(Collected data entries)
++++++++++++++++++++

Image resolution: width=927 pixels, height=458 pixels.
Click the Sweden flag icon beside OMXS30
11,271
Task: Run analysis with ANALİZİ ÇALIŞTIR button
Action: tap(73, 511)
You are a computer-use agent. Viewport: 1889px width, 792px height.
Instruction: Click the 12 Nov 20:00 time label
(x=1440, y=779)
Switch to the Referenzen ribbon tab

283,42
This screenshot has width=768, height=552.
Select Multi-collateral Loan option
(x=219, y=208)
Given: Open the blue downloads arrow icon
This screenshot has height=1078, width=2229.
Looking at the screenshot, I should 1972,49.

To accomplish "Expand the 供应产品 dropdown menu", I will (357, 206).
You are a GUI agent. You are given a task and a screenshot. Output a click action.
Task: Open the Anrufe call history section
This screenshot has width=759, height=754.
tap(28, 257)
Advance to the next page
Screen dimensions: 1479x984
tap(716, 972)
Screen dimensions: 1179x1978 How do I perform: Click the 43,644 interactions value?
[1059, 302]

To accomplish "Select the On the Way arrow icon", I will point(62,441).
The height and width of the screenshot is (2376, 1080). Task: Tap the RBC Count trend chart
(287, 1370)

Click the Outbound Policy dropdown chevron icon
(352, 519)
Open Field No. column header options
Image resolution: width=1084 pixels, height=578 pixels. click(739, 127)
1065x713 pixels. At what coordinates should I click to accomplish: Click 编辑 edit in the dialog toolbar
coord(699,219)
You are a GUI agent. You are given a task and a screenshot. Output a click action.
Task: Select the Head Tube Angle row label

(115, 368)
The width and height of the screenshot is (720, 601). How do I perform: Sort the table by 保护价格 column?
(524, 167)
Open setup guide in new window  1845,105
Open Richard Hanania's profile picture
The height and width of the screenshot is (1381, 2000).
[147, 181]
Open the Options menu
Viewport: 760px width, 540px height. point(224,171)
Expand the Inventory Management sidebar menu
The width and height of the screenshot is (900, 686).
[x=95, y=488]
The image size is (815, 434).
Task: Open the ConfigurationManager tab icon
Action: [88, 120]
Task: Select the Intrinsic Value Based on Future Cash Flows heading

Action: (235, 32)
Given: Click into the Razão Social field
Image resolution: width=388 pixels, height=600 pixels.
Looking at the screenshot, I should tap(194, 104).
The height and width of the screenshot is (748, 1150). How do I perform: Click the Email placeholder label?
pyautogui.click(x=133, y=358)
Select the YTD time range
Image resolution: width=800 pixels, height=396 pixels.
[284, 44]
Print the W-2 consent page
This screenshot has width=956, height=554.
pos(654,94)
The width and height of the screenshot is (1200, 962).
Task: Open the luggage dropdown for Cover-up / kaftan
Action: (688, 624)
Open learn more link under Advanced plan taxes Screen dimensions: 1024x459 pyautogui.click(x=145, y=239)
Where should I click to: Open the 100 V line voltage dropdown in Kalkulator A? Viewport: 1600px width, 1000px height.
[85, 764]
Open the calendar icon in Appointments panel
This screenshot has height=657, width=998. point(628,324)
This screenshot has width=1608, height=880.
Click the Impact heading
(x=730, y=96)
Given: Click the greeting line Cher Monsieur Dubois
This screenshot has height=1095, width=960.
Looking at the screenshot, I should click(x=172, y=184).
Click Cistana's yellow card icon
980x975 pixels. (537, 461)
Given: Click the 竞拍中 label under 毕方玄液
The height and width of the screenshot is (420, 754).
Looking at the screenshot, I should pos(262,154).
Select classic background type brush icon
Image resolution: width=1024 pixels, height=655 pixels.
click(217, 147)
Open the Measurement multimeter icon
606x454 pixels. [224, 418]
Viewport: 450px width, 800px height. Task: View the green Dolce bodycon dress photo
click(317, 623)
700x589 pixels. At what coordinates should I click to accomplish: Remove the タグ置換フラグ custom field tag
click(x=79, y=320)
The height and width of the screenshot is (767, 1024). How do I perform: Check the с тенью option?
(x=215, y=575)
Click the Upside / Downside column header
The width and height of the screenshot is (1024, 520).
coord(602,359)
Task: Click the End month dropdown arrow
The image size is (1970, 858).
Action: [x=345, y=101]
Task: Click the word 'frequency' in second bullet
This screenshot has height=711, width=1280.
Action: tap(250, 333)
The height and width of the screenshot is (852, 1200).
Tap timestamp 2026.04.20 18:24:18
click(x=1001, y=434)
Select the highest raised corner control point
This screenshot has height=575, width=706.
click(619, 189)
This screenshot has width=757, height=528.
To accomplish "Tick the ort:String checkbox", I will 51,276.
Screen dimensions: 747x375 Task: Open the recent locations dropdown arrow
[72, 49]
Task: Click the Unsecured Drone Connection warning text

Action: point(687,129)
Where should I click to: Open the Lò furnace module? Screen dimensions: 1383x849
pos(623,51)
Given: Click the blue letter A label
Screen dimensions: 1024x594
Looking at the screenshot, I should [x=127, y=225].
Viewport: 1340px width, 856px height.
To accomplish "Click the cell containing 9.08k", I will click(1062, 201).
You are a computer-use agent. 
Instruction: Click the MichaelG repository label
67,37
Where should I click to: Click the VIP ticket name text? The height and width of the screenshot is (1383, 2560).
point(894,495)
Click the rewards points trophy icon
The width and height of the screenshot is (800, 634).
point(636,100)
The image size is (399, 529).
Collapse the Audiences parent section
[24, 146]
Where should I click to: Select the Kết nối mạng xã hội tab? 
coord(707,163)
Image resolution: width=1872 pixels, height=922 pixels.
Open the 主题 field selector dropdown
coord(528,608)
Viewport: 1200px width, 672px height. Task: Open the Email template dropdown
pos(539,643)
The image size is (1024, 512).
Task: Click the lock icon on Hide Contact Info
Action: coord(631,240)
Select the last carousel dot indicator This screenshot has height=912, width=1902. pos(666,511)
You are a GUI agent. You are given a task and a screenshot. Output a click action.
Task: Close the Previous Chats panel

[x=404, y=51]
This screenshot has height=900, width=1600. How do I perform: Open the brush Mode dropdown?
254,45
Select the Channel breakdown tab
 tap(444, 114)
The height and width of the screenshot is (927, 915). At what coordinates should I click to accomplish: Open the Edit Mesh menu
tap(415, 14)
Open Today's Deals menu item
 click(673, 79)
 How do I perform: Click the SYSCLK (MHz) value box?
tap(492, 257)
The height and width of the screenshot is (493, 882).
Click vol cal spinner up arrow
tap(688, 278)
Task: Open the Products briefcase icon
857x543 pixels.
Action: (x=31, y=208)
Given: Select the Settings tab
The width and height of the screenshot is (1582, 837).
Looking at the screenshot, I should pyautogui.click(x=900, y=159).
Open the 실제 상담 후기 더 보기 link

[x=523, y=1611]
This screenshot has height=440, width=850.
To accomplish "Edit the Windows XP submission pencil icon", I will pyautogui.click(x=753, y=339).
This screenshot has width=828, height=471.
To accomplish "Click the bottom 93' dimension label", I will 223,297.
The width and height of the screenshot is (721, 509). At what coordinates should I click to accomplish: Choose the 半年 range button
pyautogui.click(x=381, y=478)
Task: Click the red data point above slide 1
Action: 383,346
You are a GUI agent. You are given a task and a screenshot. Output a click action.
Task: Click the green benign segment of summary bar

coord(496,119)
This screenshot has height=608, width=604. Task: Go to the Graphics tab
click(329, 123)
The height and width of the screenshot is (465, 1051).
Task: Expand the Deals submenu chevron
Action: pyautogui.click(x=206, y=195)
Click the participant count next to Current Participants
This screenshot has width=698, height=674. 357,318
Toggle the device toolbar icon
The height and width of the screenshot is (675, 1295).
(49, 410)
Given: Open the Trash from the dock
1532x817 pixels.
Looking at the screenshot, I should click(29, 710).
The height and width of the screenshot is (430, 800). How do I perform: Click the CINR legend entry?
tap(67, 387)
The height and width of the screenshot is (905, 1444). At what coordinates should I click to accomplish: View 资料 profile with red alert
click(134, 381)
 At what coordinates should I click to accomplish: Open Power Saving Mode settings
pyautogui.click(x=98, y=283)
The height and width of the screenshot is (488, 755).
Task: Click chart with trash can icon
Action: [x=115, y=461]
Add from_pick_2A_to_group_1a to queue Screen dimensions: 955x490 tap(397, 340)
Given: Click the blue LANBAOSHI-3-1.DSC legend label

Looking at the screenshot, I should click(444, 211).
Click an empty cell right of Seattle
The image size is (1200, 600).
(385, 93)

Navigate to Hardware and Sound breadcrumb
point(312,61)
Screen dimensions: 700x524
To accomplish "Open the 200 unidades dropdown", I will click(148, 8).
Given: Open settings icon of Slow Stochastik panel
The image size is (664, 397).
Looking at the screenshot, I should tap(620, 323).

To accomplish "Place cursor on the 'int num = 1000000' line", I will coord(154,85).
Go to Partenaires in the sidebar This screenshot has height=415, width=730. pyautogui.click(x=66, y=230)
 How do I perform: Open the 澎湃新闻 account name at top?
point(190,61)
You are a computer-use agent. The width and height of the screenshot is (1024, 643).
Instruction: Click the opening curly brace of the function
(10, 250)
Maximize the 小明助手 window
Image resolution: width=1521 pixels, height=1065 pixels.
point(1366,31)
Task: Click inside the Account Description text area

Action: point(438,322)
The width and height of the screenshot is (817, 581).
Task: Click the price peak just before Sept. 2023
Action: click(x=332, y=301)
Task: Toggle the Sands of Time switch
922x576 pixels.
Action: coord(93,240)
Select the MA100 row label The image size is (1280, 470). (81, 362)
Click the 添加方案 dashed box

++++++++++++++++++++

= Directions =
Among the records above, count the lines that include the word "cell" and state the number by itself.

= Task result =
2